Interações entre as mudanças climáticas e os

impactos socioeconômicos


Segundo o Intergovernamental Panel on Climate Change (IPCC), as emissões globais de gases de efeito estufa devem cair pelo menos 7% ao ano, entre 2021 e 2030, e zerar as emissões em 2050, para afastar a chance de colapso climático, estabilizando o aquecimento global em 1,5oC. Entretanto, as emissões, ao longo dos últimos anos, estão, na verdade, aumentando globalmente cerca de 2% a 4% ao ano. As mudanças climáticas interagem com múltiplos estressores sociais e ambientais, intensificando seus impactos sociais e econômicos.


Populações vulneráveis vivendo em encostas, que podem perder a vida em uma única chuva forte, são apenas um dos muitos exemplos. O agricultor que tem sua pequena propriedade familiar e é obrigado a abandonar as poucas cabeças de gado e a roça devido a uma seca prolongada também corre o risco de ser afetado. Muitas dessas dimensões das mudanças climáticas e suas interações sociais precisam ser mais bem compreendidas por meio de uma estreita colaboração entre diversas áreas de pesquisa na academia e de múltiplos atores sociais, incluindo lideranças políticas, organizações não governamentais, grupos sociais, comunidades e minorias.

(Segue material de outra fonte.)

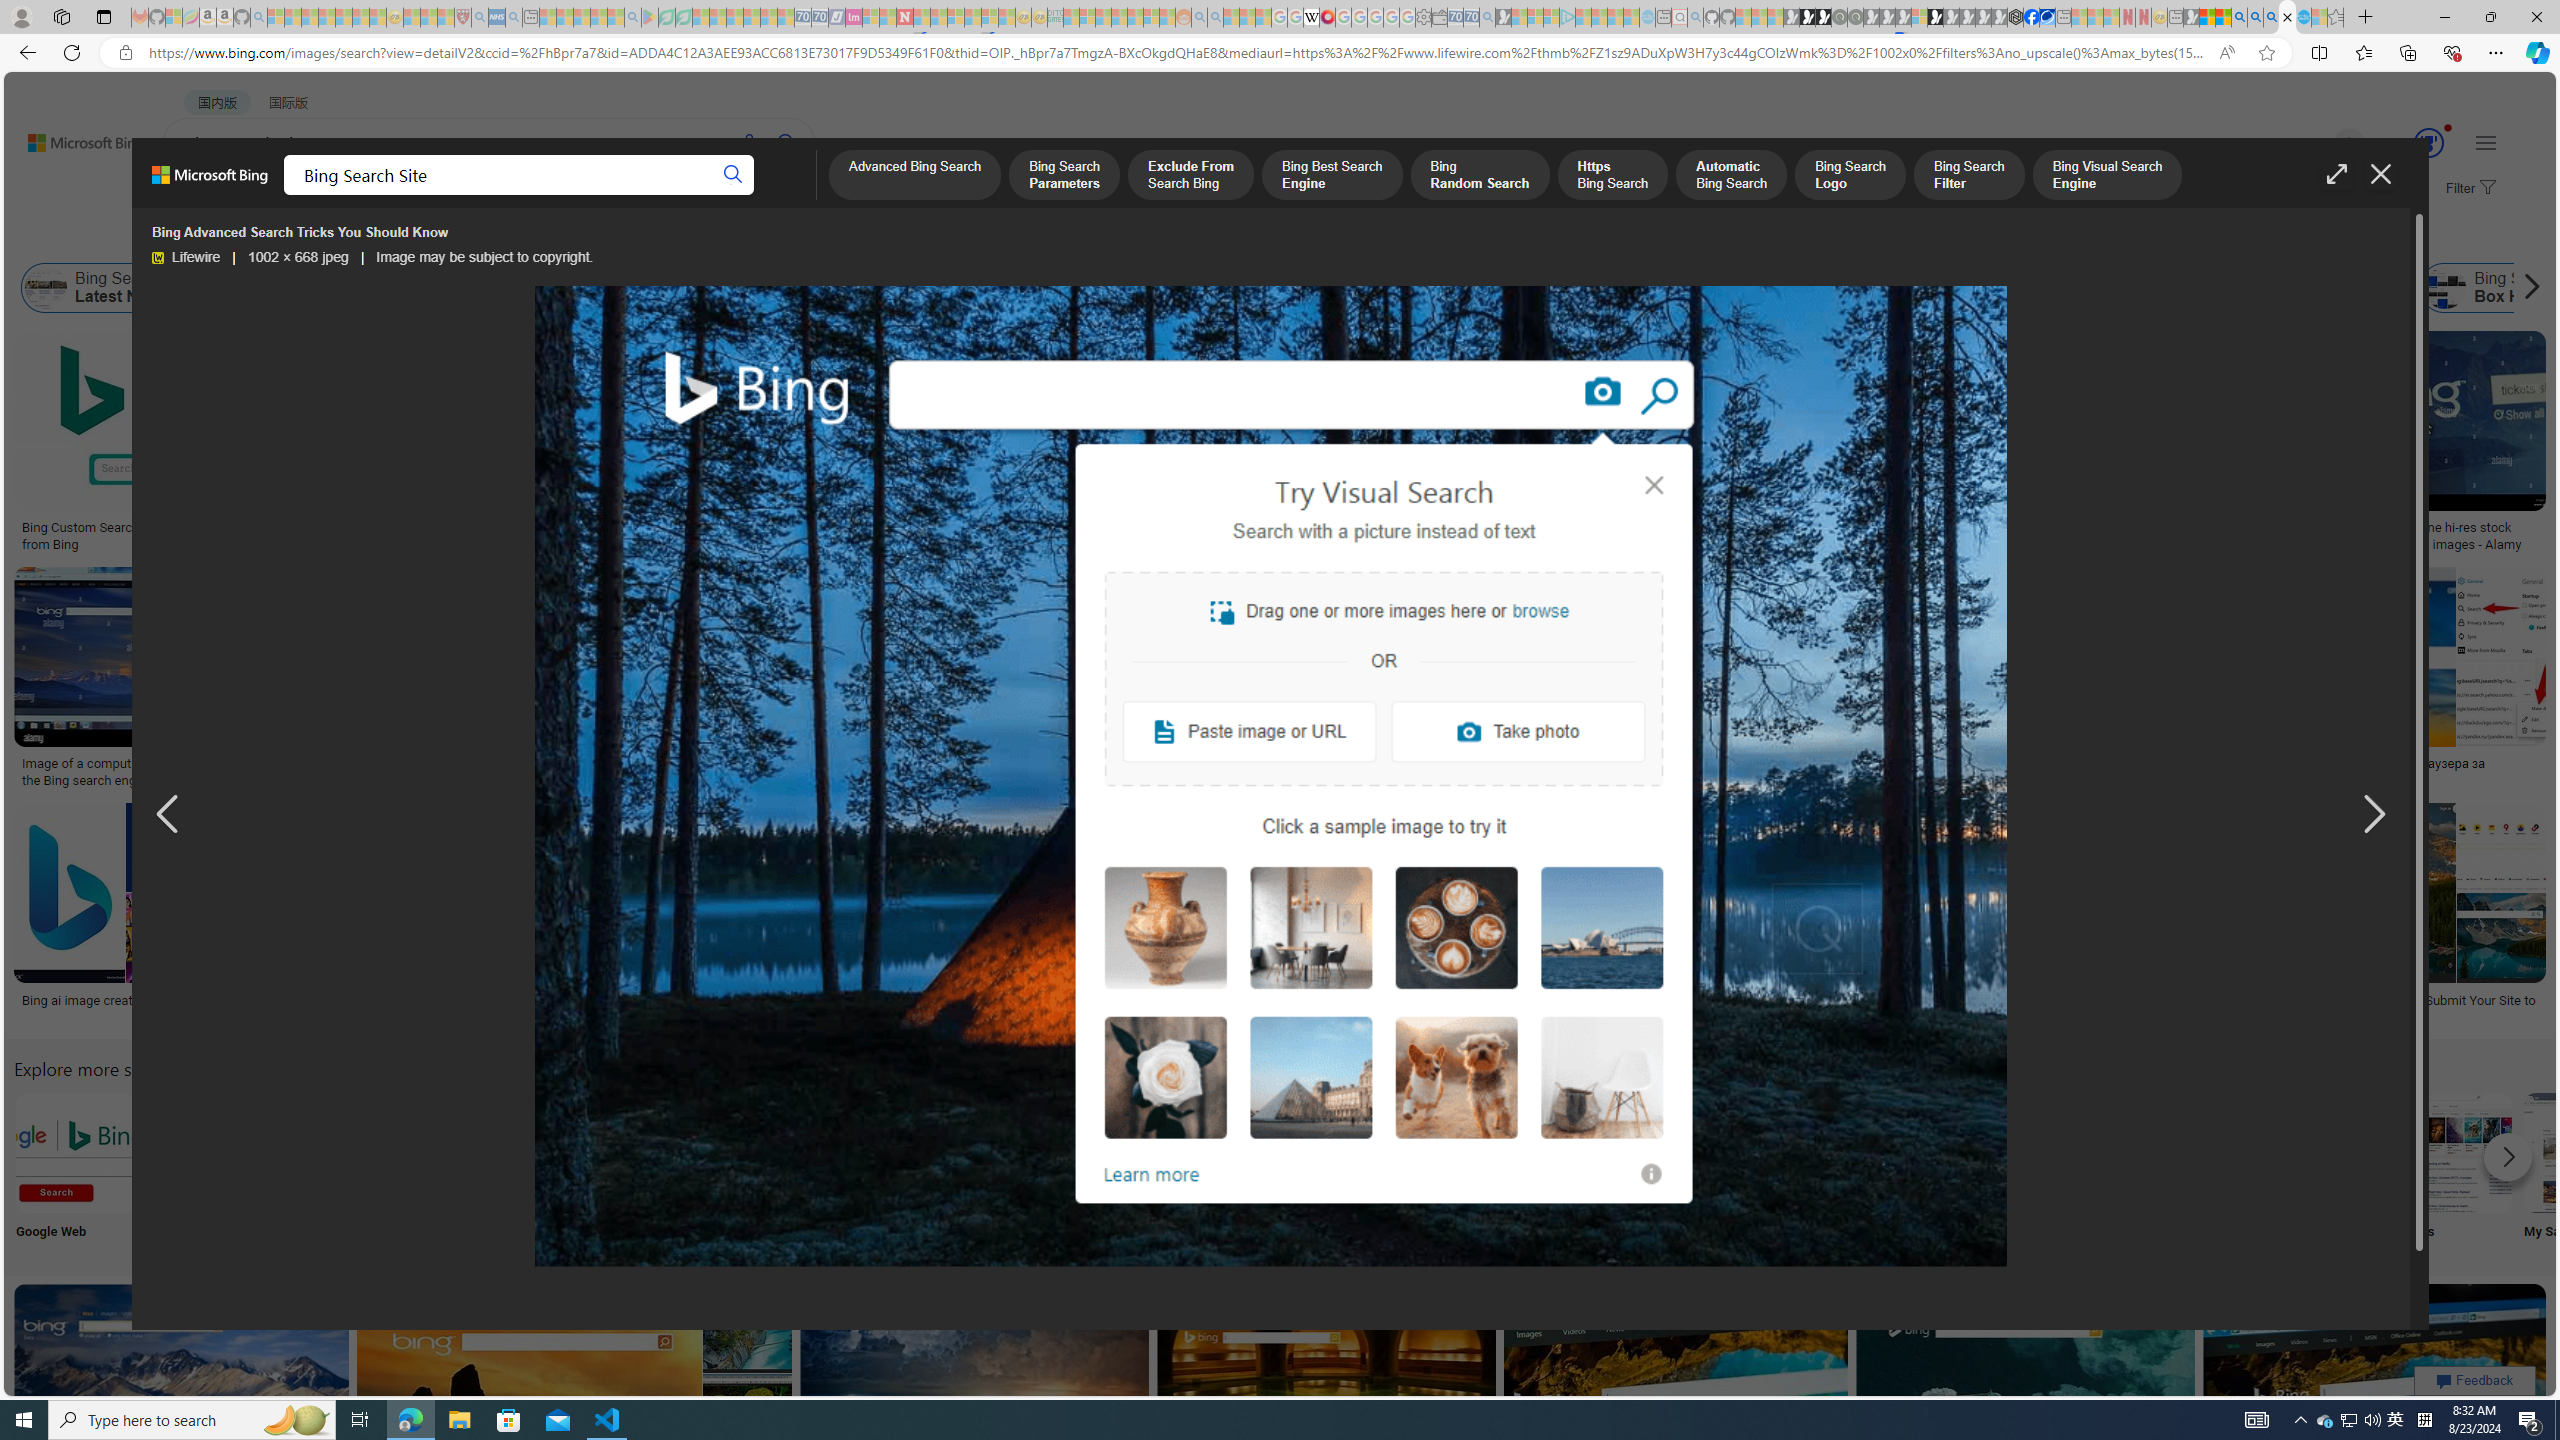 The height and width of the screenshot is (1440, 2560). I want to click on FIX: Downloading proxy script message on Google Chrome, so click(926, 1008).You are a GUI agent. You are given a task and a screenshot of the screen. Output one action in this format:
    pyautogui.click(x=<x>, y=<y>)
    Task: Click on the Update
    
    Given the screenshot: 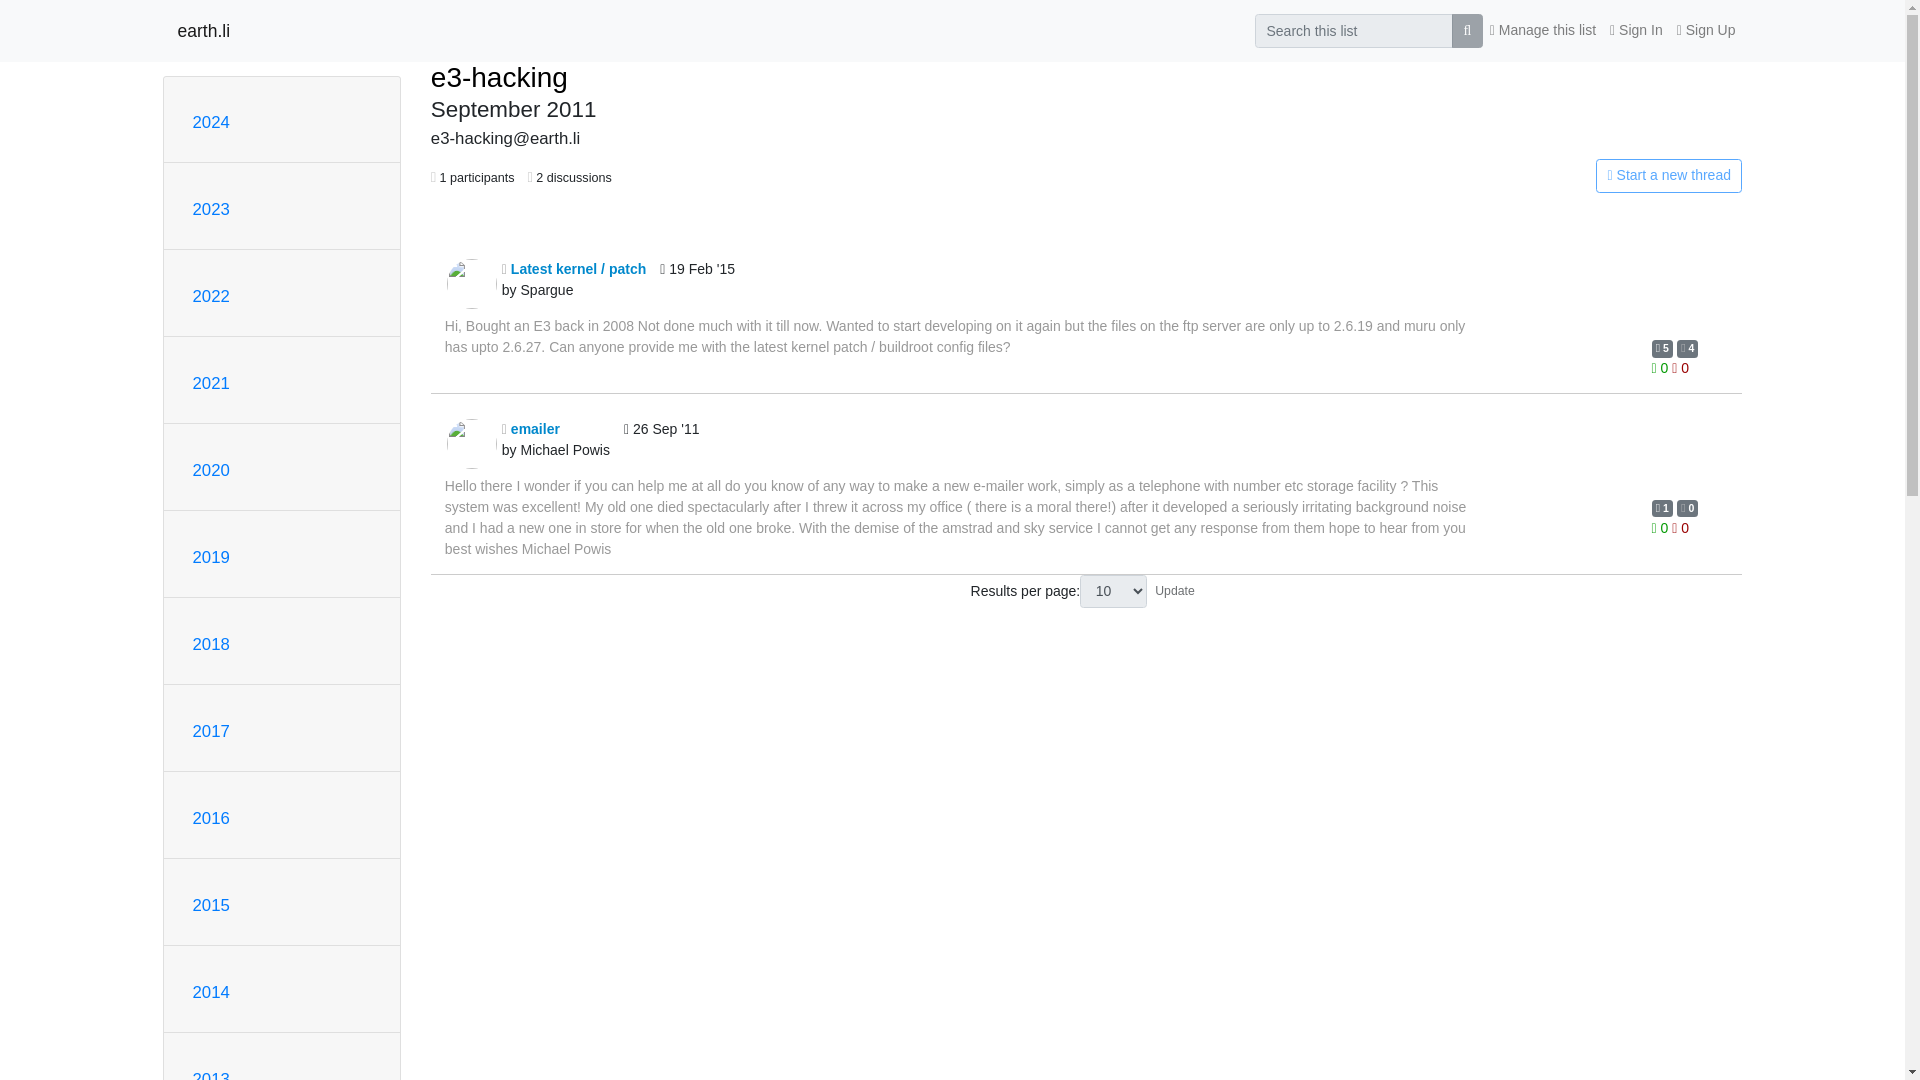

Os três relatórios mais recentes do IPCC, lançados em 2021 e 2022, mostram o quanto o Brasil, particularmente, é vulnerável às mudanças climáticas. O aquecimento médio observado no país, nas últimas décadas, é significativamente maior do que o aquecimento médio do planeta, pois as áreas continentais se aquecem mais do que as áreas oceânicas, que estão incluídas na média mundial. Nos últimos vinte anos, extremos climáticos registrados em todas as regiões brasileiras enfatizaram a necessidade de soluções para minimizar os problemas socioeconômicos decorrentes de secas fortes e frequentes e inundações em grandes áreas, inclusive áreas urbanas.


O nosso modelo econômico, baseado no agronegócio, também é particularmente vulnerável a alterações nos padrões pluviométricos e nos padrões e aumento dos extremos climáticos. Quanto e quando chove é fundamental para a produtividade agrícola, podendo trazer insegurança alimentar e instabilidade econômica para a população brasileira. Vale ressaltar que nosso país também apresenta insegurança energética dada a vulnerabilidade da geração de energia hidrelétrica aos padrões de chuva. Observamos que a seca no Brasil central em 2021 afetou o custo da eletricidade, pois várias termelétricas foram ativadas e estas geram eletricidade com custo mais alto que as hidroelétricas. O Brasil tem 8.500 km de áreas costeiras, incluindo várias grandes cidades, tornando-o vulnerável à elevação do nível do mare à acidificação marinha, que afetam a economia baseada em recursos pesqueiros.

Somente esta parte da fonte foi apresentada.